According to Vanessa B. Sheppard of Virginia Commonwealth University’s School of Medicine, women are motivated to donate genetic samples like saliva specimens for cancer research based on their socio-cultural factors (the attitudes that define them as a culture), clinical factors (a person’s physiological risk factors), and healthcare process.
“This underrepresentation may diminish the potential impact of precision medicine if we do not know how to best tailor cancer treatment and prevention treatments to individual patient characteristics such as variability in genes, environment, lifestyle, and/or personal preferences,” explained Sheppard.
The current study aims to shed some light on how these drivers influence breast cancer survivors’ participation in genetic research in black and white breast cancer survivors.
The study recruited women with confirmed hormonal-positive breast cancer. A telephone survey collected socio-demographic, socio-cultural (e.g., religiosity), and clinical information that was abstracted from medical records. They were then sent a collection kit and asked to send their samples back.
While the samples provided revealed no differences by race or other demographic factors, the study reveals that women with lower-stage cancer were more likely to donate biospecimens. In addition, cancer care experiences – the time spent with healthcare providers, for instance – and religiosity remained associated with biospecimen provision.
“The most robust healthcare predictor was survivors’ satisfaction with the time spent with their oncologists,” notes Sheppard. (Related: Minorities Are Not Satisfied With Their Health Care.)

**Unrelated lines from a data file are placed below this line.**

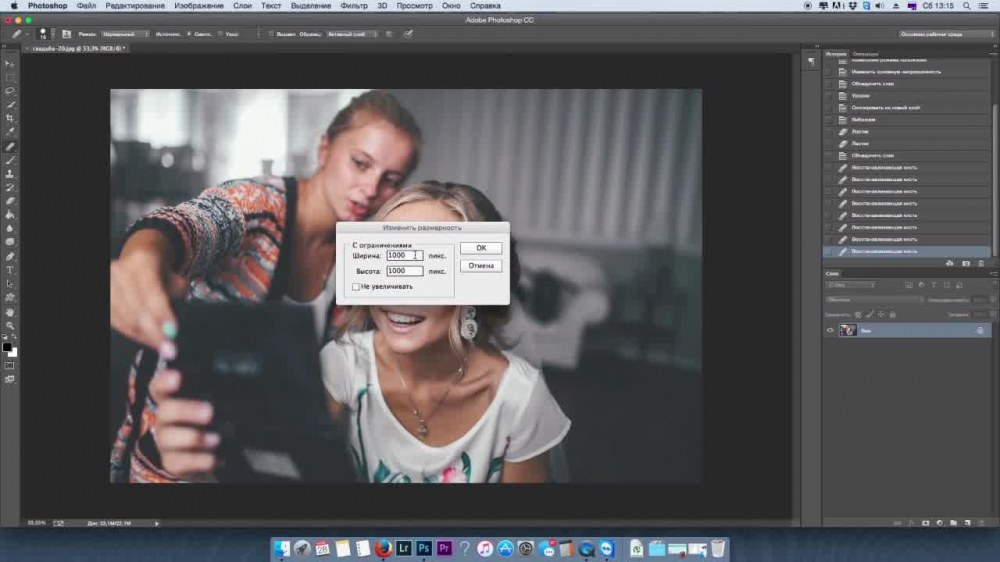Image resolution: width=1000 pixels, height=562 pixels.
Task: Select the Eyedropper tool
Action: (11, 131)
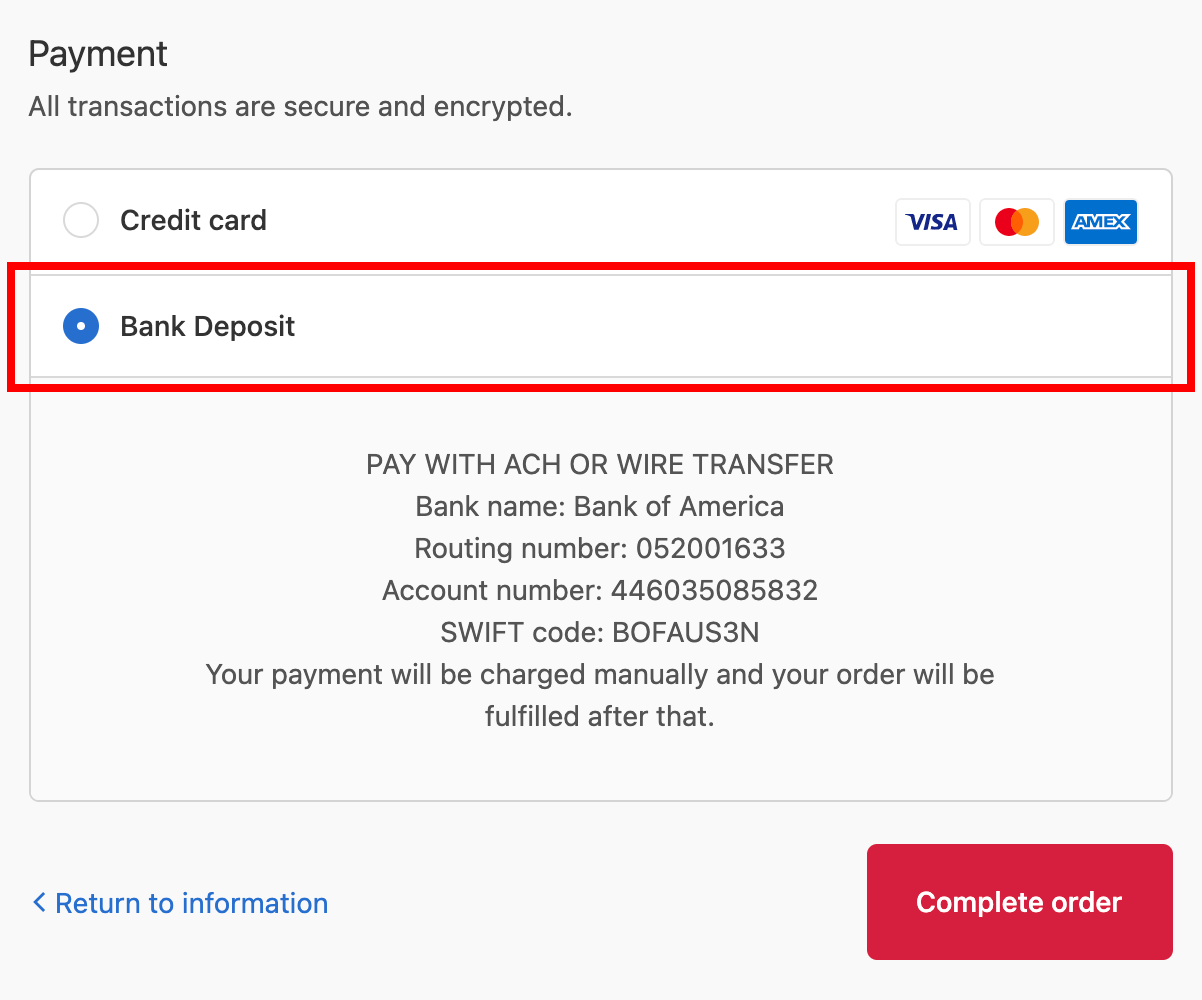Click the Return to information link
This screenshot has height=1000, width=1202.
click(x=190, y=902)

Understanding the contextual reasons for lower receipt among women with higher religiosity scores and higher stage warrants further examination, according to the researchers.
“Interventions that target providers or patient-provider communication may be beneficial in the quest towards the inclusion of breast cancer patients and survivors in genetic research; this is an area that is ripe for future research.”
An article on PSMag.com asserts that current genetic studies still leave out ethnic and racial minorities in research concerning precision medicine.
A report pointed out that there were 10 times more studies of individuals of European ancestry than there were of all other racial groups combined, including Asians, Hispanics, and Africans or African Americans.
Up to this day, whites of European ancestry still make up over 80 percent of subjects in large genetic studies. While there has been an increase in genetic studies of Asians, (14 percent today), Africans, African Americans, and Hispanics still make up less than four percent of the subjects of these studies.
Limits to DNA technology is one justification for the lack of diversity in these studies. Genetic differences in ancestry, for instance, can mask a relationship between mutations and disease, which makes it challenging to study mixed ancestry of Hispanics and African Americans.
Other reasons for the continued low participation of minority groups include:
The most urgent justification appears to be the minorities’ lack of trust in the medical community, despite the Genetic Information Nondiscrimination Act (GINA) of 2008, which protects Americans against discrimination in health insurance and employment based on their genetic information. This suggests that there’s still a long way to go before minorities fully trust the biomedical research community of its potential use of genetic information.